## Фрагмент текста
___
При внимательном и медленном изучении, строфа за строфой, великого произведения санскритского эпоса, знаменитой Божественной Песни (Бхагавадгиты), непредвзятому исследователю не могут не броситься в глаза трудности в истолковании тех или иных тёмных мест, поверхностному читателю и потребителю переводов кажущихся не вызывающими никаких особых вопросов. Ниже я отрывочно набросал некоторые свои соображения, возникшие при прочтении двух строф из 11 главы Гиты. Итак, лаборатория "медленного чтения", так сказать.
Читатель Гиты, как и любого другого памятника древней словесности, если мы возьмём к примеру читателя русского, может быть двух родов - вовсе не знающий санскрита или в той или иной степени с языком оригинала знакомый. При этом первый читатель будет целиком и полностью полагаться на имеющиеся на русском языке переводы. Если он не просто по какой-либо причине интересуется Гитой, но и обладает некоторым солидным общегуманитарным образованием (знанием основных европейских языков), то он возьмёт для сравнения, кроме русских переводов, ещё парочку переводов европейских, например на английский, немецкий или французский языки. И обнаружит, к своему удивлению, весьма разительно отличающиеся друг от друга версии.
___
## Исходные данные
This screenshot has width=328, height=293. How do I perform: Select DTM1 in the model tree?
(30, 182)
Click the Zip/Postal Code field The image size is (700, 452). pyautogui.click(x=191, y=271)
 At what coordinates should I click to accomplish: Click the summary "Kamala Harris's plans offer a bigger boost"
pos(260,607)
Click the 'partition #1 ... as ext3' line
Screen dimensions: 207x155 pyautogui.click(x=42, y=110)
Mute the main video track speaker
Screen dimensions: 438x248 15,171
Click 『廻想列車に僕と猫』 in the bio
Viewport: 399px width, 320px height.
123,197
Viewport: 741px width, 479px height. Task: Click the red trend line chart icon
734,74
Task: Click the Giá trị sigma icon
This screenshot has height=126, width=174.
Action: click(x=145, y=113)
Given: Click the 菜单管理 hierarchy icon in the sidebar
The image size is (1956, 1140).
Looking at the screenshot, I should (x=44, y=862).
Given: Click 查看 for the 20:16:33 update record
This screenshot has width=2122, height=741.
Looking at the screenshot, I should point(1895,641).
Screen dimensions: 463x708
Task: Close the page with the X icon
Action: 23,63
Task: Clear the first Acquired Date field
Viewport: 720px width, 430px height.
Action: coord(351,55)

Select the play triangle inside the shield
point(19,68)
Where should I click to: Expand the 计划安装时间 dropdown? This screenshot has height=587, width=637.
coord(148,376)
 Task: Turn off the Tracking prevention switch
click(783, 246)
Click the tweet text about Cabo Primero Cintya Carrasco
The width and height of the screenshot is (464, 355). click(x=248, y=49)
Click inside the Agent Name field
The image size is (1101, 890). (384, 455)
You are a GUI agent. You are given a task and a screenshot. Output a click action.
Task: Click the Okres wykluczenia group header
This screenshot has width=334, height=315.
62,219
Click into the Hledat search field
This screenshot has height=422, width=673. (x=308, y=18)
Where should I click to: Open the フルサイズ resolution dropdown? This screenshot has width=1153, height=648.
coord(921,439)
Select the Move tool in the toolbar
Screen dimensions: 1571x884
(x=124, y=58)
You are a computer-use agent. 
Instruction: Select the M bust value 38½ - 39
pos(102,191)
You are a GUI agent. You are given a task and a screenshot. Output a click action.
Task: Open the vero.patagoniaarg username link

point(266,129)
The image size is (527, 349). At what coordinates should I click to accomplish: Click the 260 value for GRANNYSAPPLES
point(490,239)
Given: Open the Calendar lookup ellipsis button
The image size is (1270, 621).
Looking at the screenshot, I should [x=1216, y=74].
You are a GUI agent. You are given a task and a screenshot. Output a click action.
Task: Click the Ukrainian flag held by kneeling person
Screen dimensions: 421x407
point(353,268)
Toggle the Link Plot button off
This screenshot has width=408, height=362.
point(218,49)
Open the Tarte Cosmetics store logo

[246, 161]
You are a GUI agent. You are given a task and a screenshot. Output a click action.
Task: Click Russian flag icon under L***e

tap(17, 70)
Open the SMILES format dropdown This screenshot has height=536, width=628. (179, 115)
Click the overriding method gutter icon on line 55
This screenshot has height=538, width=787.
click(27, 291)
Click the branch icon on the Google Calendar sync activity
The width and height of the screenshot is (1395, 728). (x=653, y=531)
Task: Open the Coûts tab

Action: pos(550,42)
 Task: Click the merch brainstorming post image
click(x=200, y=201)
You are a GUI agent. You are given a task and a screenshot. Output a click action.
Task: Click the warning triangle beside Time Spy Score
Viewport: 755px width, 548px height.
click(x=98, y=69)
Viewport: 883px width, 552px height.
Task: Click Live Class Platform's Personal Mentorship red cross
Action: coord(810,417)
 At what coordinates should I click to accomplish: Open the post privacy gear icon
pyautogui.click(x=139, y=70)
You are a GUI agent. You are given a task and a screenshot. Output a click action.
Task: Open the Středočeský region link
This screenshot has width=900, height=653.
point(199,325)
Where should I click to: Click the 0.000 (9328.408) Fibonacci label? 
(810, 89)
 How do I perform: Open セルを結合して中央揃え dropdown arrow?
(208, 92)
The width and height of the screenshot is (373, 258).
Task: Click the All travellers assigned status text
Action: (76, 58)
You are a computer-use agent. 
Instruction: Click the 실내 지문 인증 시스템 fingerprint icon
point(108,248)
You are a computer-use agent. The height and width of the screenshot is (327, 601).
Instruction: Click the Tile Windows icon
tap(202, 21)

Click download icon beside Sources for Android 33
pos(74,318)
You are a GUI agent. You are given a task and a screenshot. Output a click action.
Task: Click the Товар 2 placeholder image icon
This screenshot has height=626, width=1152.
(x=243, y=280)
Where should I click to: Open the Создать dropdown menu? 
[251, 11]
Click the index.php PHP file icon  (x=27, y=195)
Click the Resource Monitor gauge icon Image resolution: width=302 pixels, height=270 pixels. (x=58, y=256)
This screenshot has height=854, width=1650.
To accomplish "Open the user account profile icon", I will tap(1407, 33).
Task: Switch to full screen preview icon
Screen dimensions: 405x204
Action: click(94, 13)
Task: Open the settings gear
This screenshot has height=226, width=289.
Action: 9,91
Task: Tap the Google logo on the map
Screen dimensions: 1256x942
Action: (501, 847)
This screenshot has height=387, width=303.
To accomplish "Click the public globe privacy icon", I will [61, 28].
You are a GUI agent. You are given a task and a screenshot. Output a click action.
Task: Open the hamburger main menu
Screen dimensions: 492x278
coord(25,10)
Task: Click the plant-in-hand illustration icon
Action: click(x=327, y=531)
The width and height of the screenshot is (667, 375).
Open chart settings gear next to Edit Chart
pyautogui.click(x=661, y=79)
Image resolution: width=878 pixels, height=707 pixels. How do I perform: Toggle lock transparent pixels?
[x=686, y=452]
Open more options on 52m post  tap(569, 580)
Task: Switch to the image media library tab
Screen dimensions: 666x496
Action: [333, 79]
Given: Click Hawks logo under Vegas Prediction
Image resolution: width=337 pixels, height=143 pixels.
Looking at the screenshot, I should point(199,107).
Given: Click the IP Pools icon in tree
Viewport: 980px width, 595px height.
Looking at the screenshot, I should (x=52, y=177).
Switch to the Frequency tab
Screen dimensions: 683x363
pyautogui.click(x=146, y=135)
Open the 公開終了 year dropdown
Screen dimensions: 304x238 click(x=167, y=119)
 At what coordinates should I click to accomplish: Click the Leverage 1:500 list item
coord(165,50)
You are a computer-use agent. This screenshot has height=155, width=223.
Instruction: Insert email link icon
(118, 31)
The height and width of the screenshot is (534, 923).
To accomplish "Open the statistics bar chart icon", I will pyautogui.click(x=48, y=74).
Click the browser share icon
___
## Задание A
Строфы из какой главы Гиты автор рассматривает во фрагменте о Бхагавадгите?
## Задание B
Продолжите фрагмент о Бхагавадгите, начав с предложения, которое следует за последним приведенным.
Записи представляют собой отдельный материал и не связаны с фрагментом о Бхагавадгите.

## Ответ A
Строфы из 11 главы.

## Ответ B
Людям вообще свойственно имеющий широкое хождение перевод известного произведения по умолчанию считать самим этим произведением. Например, Шекспира или Бернса в России скорее всего будут цитировать в версии Маршака, Гёте - в переводе Пастернака, а Библию в т. н. синодальном переводе.
Какими же переводами Бхагавадгиты будет пользоваться русский читатель? Обычный светский гуманитарий раскроет переводы Б. Смирнова или В. Семенцова, а практикующий вайшнав (кришнаит), конечно - "Бхагавадгита как она есть" с толкованиями Прабхупады. В последнее время появился ещё перевод О. Ерченкова отличающейся от общераспространённой "вульгаты" кашмирской редакции Гиты с комментарием Абхинавагупты. Вот, пожалуй, и всё. Ну а самый "продвинутый" и наиболее заинтересованный читатель изучит и сравнит все эти переводы.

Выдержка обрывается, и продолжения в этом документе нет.